Certainly the large cash prizes offered by the XPRIZE Foundation challenges are attractive, however, as noted in the XPrize Foundation Wikipedia entry, from the $400,000 that nine teams spent to win the $25,000 Orteig Prize in 1927 to the $100 million that seven teams spent for the $10 million Ansari XPRIZE in 2004, one thing is clear. As valuable as winning one of these prizes may be in terms of publicity, winning one requires significant up-front funding from other sources for the opportunity to try to win the prize.
So while the XPRIZE may be a great way for a research team to become famous – and to have a good funding base for the future if they win – they aren’t solution to funding the initial research. Nonetheless, challenge prizes seem to be all the rage lately.
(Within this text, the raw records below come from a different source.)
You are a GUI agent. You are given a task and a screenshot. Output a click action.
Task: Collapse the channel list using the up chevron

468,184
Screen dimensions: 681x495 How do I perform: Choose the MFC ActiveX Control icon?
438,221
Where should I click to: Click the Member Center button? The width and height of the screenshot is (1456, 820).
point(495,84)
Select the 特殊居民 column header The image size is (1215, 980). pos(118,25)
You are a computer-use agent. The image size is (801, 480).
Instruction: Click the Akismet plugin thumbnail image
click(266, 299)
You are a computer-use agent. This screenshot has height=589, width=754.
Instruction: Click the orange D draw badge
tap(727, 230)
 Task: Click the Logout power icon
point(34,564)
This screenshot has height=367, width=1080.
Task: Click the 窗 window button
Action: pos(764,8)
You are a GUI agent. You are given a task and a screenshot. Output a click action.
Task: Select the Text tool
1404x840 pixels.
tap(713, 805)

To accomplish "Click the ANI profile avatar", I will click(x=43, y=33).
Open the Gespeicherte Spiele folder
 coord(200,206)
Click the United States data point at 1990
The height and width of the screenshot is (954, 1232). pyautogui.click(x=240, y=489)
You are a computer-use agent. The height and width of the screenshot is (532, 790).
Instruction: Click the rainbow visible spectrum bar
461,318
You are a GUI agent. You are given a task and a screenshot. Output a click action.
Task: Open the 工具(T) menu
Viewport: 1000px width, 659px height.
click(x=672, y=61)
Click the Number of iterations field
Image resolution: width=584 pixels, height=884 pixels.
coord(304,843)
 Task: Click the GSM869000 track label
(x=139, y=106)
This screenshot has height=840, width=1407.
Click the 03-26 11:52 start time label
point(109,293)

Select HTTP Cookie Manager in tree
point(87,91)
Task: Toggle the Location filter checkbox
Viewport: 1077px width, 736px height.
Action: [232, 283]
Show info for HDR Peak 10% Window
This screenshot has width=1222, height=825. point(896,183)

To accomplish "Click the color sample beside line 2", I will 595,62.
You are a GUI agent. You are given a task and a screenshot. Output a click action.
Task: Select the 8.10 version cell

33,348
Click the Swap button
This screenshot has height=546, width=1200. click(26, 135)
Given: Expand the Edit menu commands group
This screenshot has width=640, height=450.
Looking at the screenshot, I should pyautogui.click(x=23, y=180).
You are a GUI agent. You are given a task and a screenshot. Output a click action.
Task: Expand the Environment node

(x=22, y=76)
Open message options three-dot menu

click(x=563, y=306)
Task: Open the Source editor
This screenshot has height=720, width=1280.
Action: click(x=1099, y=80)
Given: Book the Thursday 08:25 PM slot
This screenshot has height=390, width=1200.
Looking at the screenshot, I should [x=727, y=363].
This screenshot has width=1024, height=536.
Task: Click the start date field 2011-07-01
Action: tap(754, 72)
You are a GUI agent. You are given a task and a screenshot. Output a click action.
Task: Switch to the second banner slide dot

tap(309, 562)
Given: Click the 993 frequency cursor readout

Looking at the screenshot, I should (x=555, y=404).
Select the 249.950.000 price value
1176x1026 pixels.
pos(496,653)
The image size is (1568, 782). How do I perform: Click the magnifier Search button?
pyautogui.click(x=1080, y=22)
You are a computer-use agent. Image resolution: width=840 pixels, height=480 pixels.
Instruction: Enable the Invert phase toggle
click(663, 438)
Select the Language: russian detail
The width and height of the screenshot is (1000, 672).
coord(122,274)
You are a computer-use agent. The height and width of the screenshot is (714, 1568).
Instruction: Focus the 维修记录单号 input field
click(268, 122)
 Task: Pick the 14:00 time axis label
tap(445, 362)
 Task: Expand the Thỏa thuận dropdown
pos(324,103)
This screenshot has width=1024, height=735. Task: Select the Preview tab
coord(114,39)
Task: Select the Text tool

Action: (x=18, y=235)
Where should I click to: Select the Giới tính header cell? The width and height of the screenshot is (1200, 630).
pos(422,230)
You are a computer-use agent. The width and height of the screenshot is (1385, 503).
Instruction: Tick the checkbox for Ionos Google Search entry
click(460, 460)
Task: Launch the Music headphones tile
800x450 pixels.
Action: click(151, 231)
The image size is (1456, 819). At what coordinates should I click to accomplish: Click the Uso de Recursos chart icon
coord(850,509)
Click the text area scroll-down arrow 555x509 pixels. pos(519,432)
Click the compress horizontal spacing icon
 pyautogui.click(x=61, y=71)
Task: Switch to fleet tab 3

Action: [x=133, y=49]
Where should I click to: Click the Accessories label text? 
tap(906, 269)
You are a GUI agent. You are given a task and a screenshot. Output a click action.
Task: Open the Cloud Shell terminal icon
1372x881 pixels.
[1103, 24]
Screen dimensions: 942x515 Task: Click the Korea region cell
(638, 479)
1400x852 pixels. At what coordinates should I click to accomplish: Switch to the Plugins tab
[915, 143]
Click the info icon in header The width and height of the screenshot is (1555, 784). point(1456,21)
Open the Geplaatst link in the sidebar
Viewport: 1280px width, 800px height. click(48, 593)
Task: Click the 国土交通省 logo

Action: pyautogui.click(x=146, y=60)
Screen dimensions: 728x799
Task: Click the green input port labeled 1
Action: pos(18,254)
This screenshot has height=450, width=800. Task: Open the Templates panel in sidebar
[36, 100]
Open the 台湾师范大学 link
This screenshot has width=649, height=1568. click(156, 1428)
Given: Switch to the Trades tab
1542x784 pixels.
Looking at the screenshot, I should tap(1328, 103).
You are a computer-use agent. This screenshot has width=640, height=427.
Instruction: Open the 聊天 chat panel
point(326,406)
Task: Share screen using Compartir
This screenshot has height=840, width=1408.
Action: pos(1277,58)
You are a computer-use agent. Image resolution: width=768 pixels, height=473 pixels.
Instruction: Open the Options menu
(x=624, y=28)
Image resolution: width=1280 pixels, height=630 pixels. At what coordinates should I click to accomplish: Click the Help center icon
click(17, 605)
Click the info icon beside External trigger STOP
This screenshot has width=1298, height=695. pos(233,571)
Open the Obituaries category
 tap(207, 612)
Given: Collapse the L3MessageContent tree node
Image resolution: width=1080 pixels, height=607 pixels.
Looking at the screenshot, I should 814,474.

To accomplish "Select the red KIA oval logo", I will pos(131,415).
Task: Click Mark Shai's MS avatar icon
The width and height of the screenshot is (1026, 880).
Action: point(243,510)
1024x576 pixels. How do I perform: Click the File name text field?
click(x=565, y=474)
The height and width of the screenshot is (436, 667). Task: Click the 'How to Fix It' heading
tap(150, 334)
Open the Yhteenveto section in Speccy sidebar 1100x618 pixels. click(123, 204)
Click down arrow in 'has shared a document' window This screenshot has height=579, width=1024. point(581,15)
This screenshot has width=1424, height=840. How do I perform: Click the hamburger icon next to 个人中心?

InnoCentive hosts mostly privately funded challenges. InnoCentive says, “Our methodology is called Challenge Driven Innovation, an innovation framework that accelerates traditional innovation outcomes by leveraging open innovation and crowdsourcing along with defined methodology, process, and tools to help organizations develop and implement actionable solutions to their key problems, opportunities, and challenges.” They report having awarded over $40 million across more than 1,500 awards since 2001.
US Government Challenge Prizes
The US Government is into challenge prizes as well through their official website, Challenge.gov. Many federal agencies, including NIH, NASA, EPA, DOD, DOE and others, sponsor challenges. Some of these challenges are non-monetary, but many do offer cash awards. For example, GSA awarded a grand prize of $35,000 for a challenge to ‘[d]esign and create an online, interactive tool that utilizes federal travel data to increase transparency and accountability.” And NIH is offering $5,000 – $10,000 prizes for ‘New Methods to Detect Bias in Peer Review” and “Strategies to Strengthen Fairness and Impartiality in Peer Review”.
Indeed, the US Office of Science and Technology Policy (OSTP) recently published “Implementation of Federal Prize Authority: Fiscal Year 2013 Progress Report”, its third annual report on results from the implementation of the America Competes Act of 2010, which describes the use of challenge prizes and competitions “to spur innovation, engage citizen solvers, address tough problems, and advance” the missions of Federal agencies. In this third year, 25 federal agencies hosted 87 prize competitions with 11 prizes of $100,000 or more. HHS offered a total of $1.2 million in prizes during 2013.
SciFund Challenge is another resource worth exploring. In an analysis of its round 4 funding, Zen Faulkes notes that 23 projects were funded with over $55,000, brining total funding through this effort to over $300,000.
Are we witnessing the birth of a new approach to funding science research – using crowd funding and challenge prizes to augment declining US federal research support? How effective will these approaches be in filling the gap? I wonder too whether faculty and institutions will find these methods of funding research more or less burdensome than traditional government or foundation awards. Perhaps we can seek crowd funding or someone will establish a challenge prize to fund research administrators to examine these issues more thoroughly!